TRECHO SELECIONADO:
--

Essa dissonância entre saber que vive num lugar cheio de violência e não se achar violento é garantia de fracasso em qualquer tentativa de mudar a sociedade tupiniquim. Nem mesmo as religiões estão ajudando: o discurso que mais vende atualmente é o de ficar rico, não de ser uma pessoa mais pacífica e tolerante. E tem mais, mesmo que o Brasil tenha facções criminosas enormes, primeiro que não são feitas de japoneses ou holandeses, são todos brasileiros; e segundo que elas não explicam as milhares de mortes por briga em bar, trânsito e crimes passionais que lotam nossas páginas policiais.

Quem acha que não é violento se sente justificado ao ser violento. Afinal, se você não é de fazer isso normalmente, a fúria momentânea só pode ter sido provocada por algo muito fora do padrão, né? A pessoa agride e depois fica cheia de justificativas para se convencer que foi obrigada a isso, que não tinha outra escolha. Quase sempre você tem uma escolha pela não violência. Ela é mais difícil de bancar no começo, mas a sua chance de morrer à toa por causa de um brasileiro ainda mais babuíno que você desaba.

--

OS DADOS:
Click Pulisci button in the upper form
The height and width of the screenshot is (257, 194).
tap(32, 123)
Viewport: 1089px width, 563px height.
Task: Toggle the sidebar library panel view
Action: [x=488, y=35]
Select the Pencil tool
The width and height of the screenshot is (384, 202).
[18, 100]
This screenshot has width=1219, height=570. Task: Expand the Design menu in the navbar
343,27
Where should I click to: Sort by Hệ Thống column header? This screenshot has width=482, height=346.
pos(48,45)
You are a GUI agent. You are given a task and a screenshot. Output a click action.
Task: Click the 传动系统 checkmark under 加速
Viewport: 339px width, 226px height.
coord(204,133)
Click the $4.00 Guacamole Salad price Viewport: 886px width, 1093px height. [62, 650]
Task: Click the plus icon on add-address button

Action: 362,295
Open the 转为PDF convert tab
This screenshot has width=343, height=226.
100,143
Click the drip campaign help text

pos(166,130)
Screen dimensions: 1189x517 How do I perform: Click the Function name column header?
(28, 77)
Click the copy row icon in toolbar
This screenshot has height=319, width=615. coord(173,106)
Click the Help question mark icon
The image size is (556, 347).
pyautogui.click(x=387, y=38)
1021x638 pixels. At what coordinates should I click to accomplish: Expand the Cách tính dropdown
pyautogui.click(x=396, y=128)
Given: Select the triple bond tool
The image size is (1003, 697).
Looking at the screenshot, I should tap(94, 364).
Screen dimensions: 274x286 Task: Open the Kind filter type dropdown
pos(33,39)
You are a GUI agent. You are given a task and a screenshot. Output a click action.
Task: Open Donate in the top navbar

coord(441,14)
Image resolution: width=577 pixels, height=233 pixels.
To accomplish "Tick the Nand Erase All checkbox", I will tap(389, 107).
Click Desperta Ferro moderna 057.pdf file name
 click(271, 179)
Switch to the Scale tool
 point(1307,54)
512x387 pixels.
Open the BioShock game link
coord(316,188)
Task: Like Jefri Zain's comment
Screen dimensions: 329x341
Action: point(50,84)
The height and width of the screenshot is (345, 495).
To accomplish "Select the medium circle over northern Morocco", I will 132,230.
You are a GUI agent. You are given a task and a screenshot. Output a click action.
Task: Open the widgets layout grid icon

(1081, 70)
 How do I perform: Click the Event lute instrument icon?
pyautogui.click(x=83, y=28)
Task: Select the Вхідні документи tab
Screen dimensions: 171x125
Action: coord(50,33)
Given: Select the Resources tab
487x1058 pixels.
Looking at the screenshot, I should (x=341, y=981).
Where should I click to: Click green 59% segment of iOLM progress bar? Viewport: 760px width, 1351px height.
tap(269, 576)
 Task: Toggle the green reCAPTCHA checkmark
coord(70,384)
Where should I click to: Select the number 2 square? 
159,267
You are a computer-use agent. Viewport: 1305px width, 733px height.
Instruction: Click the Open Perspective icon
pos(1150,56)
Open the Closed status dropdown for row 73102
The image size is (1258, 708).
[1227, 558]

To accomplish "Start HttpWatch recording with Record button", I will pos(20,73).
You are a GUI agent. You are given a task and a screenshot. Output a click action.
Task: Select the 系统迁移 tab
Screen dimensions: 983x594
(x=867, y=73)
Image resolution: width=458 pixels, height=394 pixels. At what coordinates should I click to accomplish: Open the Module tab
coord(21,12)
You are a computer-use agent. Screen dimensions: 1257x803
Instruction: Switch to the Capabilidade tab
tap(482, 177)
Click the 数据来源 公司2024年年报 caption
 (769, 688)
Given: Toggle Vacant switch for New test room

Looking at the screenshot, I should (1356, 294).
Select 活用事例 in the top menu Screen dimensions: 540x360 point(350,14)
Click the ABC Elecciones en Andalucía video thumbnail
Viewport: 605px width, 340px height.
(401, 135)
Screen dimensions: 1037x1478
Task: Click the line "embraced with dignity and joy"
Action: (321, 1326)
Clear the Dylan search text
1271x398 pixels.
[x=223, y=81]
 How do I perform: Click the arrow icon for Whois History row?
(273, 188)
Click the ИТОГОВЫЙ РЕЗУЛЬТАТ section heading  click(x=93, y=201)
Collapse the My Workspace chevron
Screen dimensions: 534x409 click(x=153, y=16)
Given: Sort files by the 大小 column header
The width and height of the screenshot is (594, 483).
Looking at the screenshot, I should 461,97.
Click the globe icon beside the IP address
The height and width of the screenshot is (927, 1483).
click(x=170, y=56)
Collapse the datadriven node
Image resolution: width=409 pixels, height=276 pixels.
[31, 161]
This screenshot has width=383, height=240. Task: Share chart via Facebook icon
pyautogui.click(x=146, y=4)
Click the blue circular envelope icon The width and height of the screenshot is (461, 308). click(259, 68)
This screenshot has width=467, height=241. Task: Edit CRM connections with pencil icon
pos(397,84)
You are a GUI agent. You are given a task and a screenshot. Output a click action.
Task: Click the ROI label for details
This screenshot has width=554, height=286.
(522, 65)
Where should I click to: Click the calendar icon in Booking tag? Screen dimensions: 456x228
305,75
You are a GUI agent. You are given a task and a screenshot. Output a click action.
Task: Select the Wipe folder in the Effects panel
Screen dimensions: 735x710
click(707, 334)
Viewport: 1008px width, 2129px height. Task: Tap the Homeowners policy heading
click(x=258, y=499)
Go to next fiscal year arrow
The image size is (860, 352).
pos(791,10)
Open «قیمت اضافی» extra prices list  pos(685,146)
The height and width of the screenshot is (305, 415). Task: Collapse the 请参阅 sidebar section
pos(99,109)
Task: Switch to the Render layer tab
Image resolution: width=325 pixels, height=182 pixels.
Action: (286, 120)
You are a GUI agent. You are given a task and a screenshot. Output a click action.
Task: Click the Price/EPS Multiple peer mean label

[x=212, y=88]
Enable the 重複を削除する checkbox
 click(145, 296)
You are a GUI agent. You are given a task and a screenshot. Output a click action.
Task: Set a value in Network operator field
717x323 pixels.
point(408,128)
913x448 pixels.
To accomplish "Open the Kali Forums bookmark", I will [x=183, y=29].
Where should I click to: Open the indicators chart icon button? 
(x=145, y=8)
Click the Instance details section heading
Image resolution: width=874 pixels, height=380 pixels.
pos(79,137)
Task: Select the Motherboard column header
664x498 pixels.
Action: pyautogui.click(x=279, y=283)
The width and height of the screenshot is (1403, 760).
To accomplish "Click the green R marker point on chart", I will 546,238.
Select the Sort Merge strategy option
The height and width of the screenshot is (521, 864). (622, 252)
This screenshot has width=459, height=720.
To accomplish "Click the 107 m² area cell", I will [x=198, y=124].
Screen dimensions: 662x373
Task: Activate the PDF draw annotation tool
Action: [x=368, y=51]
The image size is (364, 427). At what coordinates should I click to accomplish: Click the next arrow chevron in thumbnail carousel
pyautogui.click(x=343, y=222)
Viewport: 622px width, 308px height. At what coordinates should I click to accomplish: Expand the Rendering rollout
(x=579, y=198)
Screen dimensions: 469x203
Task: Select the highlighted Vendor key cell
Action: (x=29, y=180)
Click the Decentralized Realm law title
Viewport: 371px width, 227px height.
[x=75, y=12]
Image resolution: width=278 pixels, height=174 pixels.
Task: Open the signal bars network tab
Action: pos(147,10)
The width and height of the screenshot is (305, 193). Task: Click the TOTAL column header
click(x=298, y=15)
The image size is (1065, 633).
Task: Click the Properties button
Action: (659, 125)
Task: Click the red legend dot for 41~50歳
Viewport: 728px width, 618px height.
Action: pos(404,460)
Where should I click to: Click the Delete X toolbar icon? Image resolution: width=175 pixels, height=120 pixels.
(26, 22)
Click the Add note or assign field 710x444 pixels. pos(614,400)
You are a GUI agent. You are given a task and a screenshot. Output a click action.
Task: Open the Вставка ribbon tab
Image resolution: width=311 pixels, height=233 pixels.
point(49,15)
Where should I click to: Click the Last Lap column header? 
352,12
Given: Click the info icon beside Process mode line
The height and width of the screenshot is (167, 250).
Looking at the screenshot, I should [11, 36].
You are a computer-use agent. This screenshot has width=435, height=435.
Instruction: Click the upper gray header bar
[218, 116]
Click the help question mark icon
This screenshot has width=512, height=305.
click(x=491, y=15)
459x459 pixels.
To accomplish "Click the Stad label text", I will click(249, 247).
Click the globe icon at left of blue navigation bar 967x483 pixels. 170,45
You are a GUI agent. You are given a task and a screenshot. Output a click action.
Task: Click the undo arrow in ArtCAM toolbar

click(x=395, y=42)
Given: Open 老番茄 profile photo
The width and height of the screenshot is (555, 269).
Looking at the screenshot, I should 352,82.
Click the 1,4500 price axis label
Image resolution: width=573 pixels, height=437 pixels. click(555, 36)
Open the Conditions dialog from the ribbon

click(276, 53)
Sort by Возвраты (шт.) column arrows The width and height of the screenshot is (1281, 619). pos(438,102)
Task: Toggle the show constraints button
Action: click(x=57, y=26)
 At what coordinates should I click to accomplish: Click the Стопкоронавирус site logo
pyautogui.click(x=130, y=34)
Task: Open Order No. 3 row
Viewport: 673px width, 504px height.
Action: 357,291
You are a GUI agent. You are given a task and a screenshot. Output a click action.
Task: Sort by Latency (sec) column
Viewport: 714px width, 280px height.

--

TAREFAS E EXERCÍCIOS:
1. Reescreva o trecho do texto sobre violência de "Essa dissonância entre" até "nossas páginas policiais.", substituindo "religiões" por "igrejas".
2. Responda com base no texto sobre violência:
(a) Segundo o texto, qual é o discurso que mais vende atualmente?
(b) Que mortes, segundo o texto, as facções criminosas não explicam?
(c) O que a pessoa faz depois de agredir?

RESULTADOS ESPERADOS:
1.
Essa dissonância entre saber que vive num lugar cheio de violência e não se achar violento é garantia de fracasso em qualquer tentativa de mudar a sociedade tupiniquim. Nem mesmo as igrejas estão ajudando: o discurso que mais vende atualmente é o de ficar rico, não de ser uma pessoa mais pacífica e tolerante. E tem mais, mesmo que o Brasil tenha facções criminosas enormes, primeiro que não são feitas de japoneses ou holandeses, são todos brasileiros; e segundo que elas não explicam as milhares de mortes por briga em bar, trânsito e crimes passionais que lotam nossas páginas policiais.

2.
(a) O de ficar rico, não o de ser uma pessoa mais pacífica e tolerante.
(b) As milhares de mortes por briga em bar, trânsito e crimes passionais.
(c) Fica cheia de justificativas para se convencer de que foi obrigada a isso e de que não tinha outra escolha.